- Exercise: Please render the lines below as a JSON list of strings, one string per line, with blank lines left out.

- Items:
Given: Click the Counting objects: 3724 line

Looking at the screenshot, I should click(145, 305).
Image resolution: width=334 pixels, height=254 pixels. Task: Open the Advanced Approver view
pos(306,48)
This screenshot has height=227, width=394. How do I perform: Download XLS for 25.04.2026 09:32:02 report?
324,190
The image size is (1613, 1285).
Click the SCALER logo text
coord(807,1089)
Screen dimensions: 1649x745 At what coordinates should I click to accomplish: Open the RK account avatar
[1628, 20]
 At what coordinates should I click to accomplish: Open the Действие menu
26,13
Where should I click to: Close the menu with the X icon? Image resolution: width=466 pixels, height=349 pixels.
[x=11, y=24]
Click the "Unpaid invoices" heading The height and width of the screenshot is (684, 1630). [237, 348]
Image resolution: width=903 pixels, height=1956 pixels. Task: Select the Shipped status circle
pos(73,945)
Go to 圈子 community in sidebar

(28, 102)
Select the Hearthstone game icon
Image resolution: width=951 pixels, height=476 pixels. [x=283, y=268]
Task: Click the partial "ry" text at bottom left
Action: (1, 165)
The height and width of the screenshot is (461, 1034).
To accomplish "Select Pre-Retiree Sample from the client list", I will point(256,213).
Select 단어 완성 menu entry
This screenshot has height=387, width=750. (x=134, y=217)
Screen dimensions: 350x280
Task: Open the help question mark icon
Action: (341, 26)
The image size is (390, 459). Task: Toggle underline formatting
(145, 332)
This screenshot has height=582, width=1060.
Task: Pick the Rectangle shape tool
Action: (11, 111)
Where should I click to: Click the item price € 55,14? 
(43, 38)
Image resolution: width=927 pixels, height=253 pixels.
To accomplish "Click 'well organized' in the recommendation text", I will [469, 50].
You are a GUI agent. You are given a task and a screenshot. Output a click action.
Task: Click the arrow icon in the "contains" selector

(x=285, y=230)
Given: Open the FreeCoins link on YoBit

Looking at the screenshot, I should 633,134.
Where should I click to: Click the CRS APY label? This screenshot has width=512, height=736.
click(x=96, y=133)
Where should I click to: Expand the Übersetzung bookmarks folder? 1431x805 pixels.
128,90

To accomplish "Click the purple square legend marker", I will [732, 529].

- Result below:
[
  "Given: Click the Counting objects: 3724 line",
  "Looking at the screenshot, I should click(145, 305).",
  "Image resolution: width=334 pixels, height=254 pixels. Task: Open the Advanced Approver view",
  "pos(306,48)",
  "This screenshot has height=227, width=394. How do I perform: Download XLS for 25.04.2026 09:32:02 report?",
  "324,190",
  "The image size is (1613, 1285).",
  "Click the SCALER logo text",
  "coord(807,1089)",
  "Screen dimensions: 1649x745 At what coordinates should I click to accomplish: Open the RK account avatar",
  "[1628, 20]",
  " At what coordinates should I click to accomplish: Open the Действие menu",
  "26,13",
  "Where should I click to: Close the menu with the X icon? Image resolution: width=466 pixels, height=349 pixels.",
  "[x=11, y=24]",
  "Click the \"Unpaid invoices\" heading The height and width of the screenshot is (684, 1630). [237, 348]",
  "Image resolution: width=903 pixels, height=1956 pixels. Task: Select the Shipped status circle",
  "pos(73,945)",
  "Go to 圈子 community in sidebar",
  "(28, 102)",
  "Select the Hearthstone game icon",
  "Image resolution: width=951 pixels, height=476 pixels. [x=283, y=268]",
  "Task: Click the partial \"ry\" text at bottom left",
  "Action: (1, 165)",
  "The height and width of the screenshot is (461, 1034).",
  "To accomplish \"Select Pre-Retiree Sample from the client list\", I will point(256,213).",
  "Select 단어 완성 menu entry",
  "This screenshot has height=387, width=750. (x=134, y=217)",
  "Screen dimensions: 350x280",
  "Task: Open the help question mark icon",
  "Action: (341, 26)",
  "The image size is (390, 459). Task: Toggle underline formatting",
  "(145, 332)",
  "This screenshot has height=582, width=1060.",
  "Task: Pick the Rectangle shape tool",
  "Action: (11, 111)",
  "Where should I click to: Click the item price € 55,14? ",
  "(43, 38)",
  "Image resolution: width=927 pixels, height=253 pixels.",
  "To accomplish \"Click 'well organized' in the recommendation text\", I will [469, 50].",
  "You are a GUI agent. You are given a task and a screenshot. Output a click action.",
  "Task: Click the arrow icon in the \"contains\" selector",
  "(x=285, y=230)",
  "Given: Open the FreeCoins link on YoBit",
  "Looking at the screenshot, I should 633,134.",
  "Where should I click to: Click the CRS APY label? This screenshot has width=512, height=736.",
  "click(x=96, y=133)",
  "Where should I click to: Expand the Übersetzung bookmarks folder? 1431x805 pixels.",
  "128,90",
  "To accomplish \"Click the purple square legend marker\", I will [732, 529]."
]